#### Required task:
Rewrite the rows from the line containing "Task: Switch to the Activities (0) tab" through the line containing "Action: [802, 627]", replacing "bold" with "bolded" and leaving everything else unchanged.

#### Data provided:
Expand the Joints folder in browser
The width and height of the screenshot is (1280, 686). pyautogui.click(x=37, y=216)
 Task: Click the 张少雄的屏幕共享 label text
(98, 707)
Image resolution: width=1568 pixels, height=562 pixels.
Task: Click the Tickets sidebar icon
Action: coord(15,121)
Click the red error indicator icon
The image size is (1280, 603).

--

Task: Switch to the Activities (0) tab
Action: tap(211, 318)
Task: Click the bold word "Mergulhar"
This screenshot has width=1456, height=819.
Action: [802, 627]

#### Exercise result:
Task: Switch to the Activities (0) tab
Action: tap(211, 318)
Task: Click the bolded word "Mergulhar"
This screenshot has width=1456, height=819.
Action: [802, 627]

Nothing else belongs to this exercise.